Panafrican News Agency

Attacks on journalists are attacks on all civil society: UN rights chief

Geneva, Switzerland (PANA) - UN rights chief Michelle Bachelle has urged all countries to do more to protect journalists, especially during the COVID-19 crisis, as their work helps save lives.

Speaking at an event in support of press freedom in Geneva, the UN High Commissioner for Human Rights noted that around 1,000 journalists have been killed in the last decade – and that nine in 10 cases “are unresolved”.

A UN statement said her comments, on the eve of the trial of alleged accomplices of extremists who killed 12 people at the French satirical weekly magazine, Charlie Hebdo in 2015, were echoed by political cartoonist Patrick Chappatte.

“We live in an open world with closed minds,” he told participants at the UN General Assembly side-event for the freedom of the press and freedom of expression.

“We have seen five years ago a line being crossed in blood and that’s the line where you can get killed in Paris, Europe, anywhere, you can get killed for your opinion. And that was a new threshold.”

Amid the ongoing coronavirus pandemic, the work of the media is paramount, High Commissioner Bachelet continued, as their reporting is “an essential tool for officials to quickly learn where measures are being inadequately applied”, and what concerns are most important to people.

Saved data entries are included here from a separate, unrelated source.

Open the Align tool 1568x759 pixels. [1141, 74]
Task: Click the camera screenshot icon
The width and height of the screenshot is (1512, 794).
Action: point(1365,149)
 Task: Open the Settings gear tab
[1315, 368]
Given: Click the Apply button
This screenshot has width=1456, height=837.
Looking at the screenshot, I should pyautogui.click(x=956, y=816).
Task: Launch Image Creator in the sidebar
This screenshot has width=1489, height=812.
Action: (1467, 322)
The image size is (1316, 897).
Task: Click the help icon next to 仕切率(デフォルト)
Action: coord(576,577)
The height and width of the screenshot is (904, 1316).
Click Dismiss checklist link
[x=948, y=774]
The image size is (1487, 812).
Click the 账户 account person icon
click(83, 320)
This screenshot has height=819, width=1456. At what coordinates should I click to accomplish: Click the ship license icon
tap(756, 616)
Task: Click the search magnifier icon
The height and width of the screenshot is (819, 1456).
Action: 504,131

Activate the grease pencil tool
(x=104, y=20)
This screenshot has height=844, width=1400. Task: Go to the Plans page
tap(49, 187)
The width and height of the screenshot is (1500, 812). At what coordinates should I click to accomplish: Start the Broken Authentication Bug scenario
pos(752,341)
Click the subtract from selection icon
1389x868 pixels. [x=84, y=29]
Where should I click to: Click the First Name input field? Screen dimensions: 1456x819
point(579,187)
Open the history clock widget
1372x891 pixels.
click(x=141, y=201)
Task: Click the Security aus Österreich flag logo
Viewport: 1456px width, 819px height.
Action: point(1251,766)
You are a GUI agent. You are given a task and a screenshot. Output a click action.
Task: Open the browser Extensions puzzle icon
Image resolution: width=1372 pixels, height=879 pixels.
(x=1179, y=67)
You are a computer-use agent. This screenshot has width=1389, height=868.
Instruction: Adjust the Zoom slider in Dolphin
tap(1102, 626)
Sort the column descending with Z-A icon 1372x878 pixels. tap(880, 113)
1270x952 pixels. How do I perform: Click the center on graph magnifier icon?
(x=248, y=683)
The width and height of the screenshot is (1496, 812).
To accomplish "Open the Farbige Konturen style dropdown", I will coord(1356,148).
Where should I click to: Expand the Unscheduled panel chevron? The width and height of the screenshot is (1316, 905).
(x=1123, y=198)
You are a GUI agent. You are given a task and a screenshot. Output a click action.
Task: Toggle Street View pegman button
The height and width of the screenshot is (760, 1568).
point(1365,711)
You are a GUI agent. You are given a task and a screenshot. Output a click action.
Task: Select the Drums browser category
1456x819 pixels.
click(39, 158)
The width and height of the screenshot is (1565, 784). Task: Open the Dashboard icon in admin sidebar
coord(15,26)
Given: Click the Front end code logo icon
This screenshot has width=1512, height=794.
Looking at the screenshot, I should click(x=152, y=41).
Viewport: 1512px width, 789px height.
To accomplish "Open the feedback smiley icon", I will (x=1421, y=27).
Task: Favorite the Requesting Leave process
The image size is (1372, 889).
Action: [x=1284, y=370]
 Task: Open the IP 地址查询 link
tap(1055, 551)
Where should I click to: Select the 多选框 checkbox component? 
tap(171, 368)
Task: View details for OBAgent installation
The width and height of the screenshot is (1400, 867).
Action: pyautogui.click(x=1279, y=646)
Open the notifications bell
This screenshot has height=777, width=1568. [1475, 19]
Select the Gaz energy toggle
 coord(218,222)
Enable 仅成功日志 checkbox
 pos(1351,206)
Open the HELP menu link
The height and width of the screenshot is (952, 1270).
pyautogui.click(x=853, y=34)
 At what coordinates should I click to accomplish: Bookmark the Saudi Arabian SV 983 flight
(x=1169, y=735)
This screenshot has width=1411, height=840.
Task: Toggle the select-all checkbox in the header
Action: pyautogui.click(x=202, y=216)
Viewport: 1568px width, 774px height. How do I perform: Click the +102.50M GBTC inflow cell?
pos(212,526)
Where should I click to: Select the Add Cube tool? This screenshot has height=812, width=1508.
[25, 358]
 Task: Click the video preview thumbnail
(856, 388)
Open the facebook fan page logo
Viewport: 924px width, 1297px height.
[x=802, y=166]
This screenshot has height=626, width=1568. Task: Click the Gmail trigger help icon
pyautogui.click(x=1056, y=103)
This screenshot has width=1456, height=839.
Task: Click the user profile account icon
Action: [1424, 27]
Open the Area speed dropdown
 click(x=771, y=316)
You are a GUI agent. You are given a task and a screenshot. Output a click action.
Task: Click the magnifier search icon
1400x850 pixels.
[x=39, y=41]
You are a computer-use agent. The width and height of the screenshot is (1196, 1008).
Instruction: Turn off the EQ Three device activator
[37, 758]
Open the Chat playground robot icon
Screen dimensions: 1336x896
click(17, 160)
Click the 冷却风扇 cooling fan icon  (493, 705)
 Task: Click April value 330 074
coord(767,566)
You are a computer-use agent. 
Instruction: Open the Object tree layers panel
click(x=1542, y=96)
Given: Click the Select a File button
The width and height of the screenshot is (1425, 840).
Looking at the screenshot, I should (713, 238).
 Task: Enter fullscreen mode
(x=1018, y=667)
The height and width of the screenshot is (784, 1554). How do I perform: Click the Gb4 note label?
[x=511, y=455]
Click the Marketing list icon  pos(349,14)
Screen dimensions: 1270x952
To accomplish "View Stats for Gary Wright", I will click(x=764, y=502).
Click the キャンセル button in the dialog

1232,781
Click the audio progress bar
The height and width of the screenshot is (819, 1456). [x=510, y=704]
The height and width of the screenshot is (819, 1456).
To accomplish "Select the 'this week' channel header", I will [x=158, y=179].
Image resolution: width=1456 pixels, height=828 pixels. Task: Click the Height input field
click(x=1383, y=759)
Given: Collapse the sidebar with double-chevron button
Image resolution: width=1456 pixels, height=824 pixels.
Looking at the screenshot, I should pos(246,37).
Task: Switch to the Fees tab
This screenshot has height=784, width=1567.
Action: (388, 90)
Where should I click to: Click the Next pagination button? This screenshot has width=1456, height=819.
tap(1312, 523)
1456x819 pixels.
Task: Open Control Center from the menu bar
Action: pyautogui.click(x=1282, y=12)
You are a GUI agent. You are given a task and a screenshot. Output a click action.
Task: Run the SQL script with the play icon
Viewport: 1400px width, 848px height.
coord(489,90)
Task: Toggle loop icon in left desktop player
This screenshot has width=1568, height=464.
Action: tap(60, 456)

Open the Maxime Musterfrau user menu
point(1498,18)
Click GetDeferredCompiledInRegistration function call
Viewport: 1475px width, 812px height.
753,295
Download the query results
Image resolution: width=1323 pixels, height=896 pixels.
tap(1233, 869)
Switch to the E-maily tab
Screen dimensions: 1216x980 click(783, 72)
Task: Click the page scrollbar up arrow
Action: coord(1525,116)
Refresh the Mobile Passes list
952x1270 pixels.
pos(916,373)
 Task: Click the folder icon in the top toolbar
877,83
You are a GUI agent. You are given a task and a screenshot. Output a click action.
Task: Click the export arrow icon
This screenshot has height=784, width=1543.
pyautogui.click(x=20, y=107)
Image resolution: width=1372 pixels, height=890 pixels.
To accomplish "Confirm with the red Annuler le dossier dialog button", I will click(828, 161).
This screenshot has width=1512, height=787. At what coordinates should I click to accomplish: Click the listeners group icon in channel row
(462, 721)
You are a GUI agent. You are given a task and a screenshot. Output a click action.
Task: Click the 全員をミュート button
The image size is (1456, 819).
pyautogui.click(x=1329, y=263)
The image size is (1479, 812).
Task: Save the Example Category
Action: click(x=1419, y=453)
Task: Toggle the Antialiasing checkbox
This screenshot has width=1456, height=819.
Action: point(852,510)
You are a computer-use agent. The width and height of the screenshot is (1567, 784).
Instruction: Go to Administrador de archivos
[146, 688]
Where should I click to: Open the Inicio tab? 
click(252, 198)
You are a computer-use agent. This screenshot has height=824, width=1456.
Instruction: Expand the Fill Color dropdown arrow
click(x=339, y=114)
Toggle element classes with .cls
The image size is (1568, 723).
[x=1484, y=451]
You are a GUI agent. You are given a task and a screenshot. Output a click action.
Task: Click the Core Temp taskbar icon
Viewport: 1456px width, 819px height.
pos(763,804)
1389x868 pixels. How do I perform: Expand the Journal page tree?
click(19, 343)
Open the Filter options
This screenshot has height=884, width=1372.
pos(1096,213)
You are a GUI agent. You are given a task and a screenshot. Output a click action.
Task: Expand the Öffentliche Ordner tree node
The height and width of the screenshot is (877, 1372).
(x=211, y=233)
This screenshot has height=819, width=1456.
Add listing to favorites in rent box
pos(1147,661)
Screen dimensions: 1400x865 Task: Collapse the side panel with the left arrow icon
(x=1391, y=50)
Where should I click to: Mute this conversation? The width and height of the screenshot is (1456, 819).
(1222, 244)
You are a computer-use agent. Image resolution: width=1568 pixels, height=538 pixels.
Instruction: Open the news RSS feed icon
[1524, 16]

Without naming them, she said that several countries had seen “increasing politicisation of the pandemic and efforts to blame its effects on political opponents, have led to threats, arrests and smear campaigns against journalists who maintain fact-based information about the spread of COVID-19 and the adequacy of measures to prevent it”.

Earlier, Mr. Chappatte described how “moralistic mobs” now used social media to bully others into getting what they want.

“They gather like a storm. They take on an issue, they denounce expression, they denounce cultures, they go after the cartoonists.”

It was no longer repression “by the State or the religious powers, but society ourselves”, he said.